The Fab Five of Queer Eye have taken on some unexpected people for makeovers, like Cory the Trump supporter in Season 1. But grooming expert Jonathan Van Ness has his limits. Jonathan told Vulture he would not do a Queer Eye makeover on the Colorado baker who refused to make a cake for a same-sex couple's wedding. The interview with Vulture's E. Alex Jung became heated when the Fab Five were asked specifically about whether or not they would film an episode with the baker who led to a controversial Supreme Court decision. And the conversation that followed showed that while the Fab Five are united in improving people's lives, they can be divided when it comes to how they handle their politics.
As the interview showed, the Fab Five of Jonathan, Bobby Berk, Karamo Brown, Tan France, and Antoni Porowski were at odds when discussing the best way to reach people who don't share your viewpoint. Asked if they would ever make over Jack Phillips, who famously refused to make a wedding cake for two gay men back in 2012, Jonathan and Antoni had polar opposite responses. The question, it should be noted, was posed in the wake of the Supreme Court decision to rule in favor of Phillips, who claimed baking that cake went against his religious beliefs, in early June. The Colorado Civil Rights Commission and Colorado Court of Appeals had previously ruled in favor of the couple, who said that Phillips' refusal was discrimination.

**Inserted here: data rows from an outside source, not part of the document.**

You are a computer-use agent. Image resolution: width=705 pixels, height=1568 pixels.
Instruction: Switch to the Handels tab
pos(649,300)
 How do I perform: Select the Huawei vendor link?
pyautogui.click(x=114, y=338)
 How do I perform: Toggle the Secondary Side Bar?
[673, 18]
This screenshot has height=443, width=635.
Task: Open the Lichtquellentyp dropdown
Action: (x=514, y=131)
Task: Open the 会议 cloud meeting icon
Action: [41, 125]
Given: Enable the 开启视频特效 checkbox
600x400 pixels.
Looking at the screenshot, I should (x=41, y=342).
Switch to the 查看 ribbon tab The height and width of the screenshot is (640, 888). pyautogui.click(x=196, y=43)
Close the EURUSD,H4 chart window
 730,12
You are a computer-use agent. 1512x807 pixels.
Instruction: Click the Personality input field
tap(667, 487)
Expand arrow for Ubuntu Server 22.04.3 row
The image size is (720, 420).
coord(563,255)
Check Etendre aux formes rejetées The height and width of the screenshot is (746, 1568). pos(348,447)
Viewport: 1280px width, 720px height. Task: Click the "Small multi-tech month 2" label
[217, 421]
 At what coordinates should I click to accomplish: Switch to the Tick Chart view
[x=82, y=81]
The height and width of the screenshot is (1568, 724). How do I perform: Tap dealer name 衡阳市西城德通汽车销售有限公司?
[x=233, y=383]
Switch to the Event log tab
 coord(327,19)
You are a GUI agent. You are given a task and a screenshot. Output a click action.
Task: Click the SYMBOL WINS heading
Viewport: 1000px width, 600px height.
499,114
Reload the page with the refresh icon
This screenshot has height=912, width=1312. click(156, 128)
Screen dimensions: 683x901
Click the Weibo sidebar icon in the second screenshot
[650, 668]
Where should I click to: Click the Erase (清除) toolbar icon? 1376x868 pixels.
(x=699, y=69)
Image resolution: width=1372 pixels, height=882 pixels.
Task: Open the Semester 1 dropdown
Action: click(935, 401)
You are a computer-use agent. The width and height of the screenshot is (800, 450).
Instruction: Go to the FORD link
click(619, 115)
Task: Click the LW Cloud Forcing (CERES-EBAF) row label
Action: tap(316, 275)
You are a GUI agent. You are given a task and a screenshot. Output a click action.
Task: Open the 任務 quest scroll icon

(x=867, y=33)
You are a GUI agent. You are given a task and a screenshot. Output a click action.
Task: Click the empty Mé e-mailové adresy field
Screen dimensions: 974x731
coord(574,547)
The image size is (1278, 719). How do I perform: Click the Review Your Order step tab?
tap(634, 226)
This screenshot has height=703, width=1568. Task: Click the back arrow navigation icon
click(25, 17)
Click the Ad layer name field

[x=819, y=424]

Food and wine expert Antoni said he would be willing to do a makeover on Phillips. "I want to know what that's about. I want to know about who your parents were, how you were raised," Antoni said. "I want to know, if this person were vetted, if there's a willingness. Then I want to know about where that willingness is coming from." And while they didn't explicitly say they would work with the baker, Bobby and Karamo both spoke of the importance of interacting with people who don't share your beliefs in an effort to help people be more open-minded.
Antoni expressed interest in getting to know the reasons behind the baker's discriminatory behavior, but Jonathan said he didn't need to get to know him any better. "This is someone who has led a charge from the fanatical wing of the U.S. to disenfranchise gay people and further feed the flames of the right, who says we're evil and shouldn't have the right to marry," Jonathan said. "Exactly what's going on with Roe v. Wade will be the case for gay marriage if these same people continue to win Supreme Court decisions like they just won. So by legitimizing them, especially the person that has stoked such an intense case against marriage equality, that also presents such a big bone in the side of furthering marriage equality."
Jonathan, who grew up in a small town, went on, saying that perhaps Antoni and Karamo were more willing to meet with the baker because of their childhood growing up in Montreal and Houston, respectively. "Once you've lived a struggle that is not the struggle you'd have growing up in Montreal or Houston or a bigger city, and really had those people's policies affect your local life, you have to be very careful. Especially given the opportunity the five of us have been given," Jonathan said. "To have this platform and have these followers, to be taking interviews and to say lightly that you'd take [on the baker], I don't know. That's why I don't know if I'd want that episode. I really don't."
Beyond the baker, the Queer Eye cast also spoke about Vice President Mike Pence and Second Lady Karen Pence. Karamo met with Karen's chief of staff in April to advocate for more art funding in schools through the Creative Coalition. "I've always been taught that if you want to see effective change, you have to be in rooms with people who tell you you're not welcome there," Karamo told Vulture. "I'm not saying I directly heard I'm not welcome, but we know the stance of this administration.
Vice President Pence has a history of creating policies that would hurt the LGBTQ community. And while Karamo thinks it's important to be in the room with people who fundamentally disagree with you, Jonathan doesn't agree. "I sure as hell couldn't legitimize someone like Karen or Mike Pence," Jonathan said.
Despite their differing viewpoints, Karamo and Jonathan made sure to support and respect each other in the interview. "[Jonathan's] approach is phenomenal, but you need someone else to say, 'I'm willing to go into this space.' And at this particular time, every journey that can lead us to where we hope to be is right." Karamo said. "What Jonathan and I feel is the same. We want LGBTQ people, we want marginalized people, to get their rights. So if I feel like being in the belly of the beast is going to give me access to maybe change one mind, that's enough for me to say, 'Maybe there's a victory there."
Even if Jonathan and his fellow cast members don't always see Queer Eye to eye on how to advocate for LGBTQ rights, they embrace their differences. "But the thing I love about us is that we can have this conversation," Jonathan said in the interview. If Queer Eye has taught fans anything, it's that there is always something to be gained by respecting others, even if you don't agree on political strategy.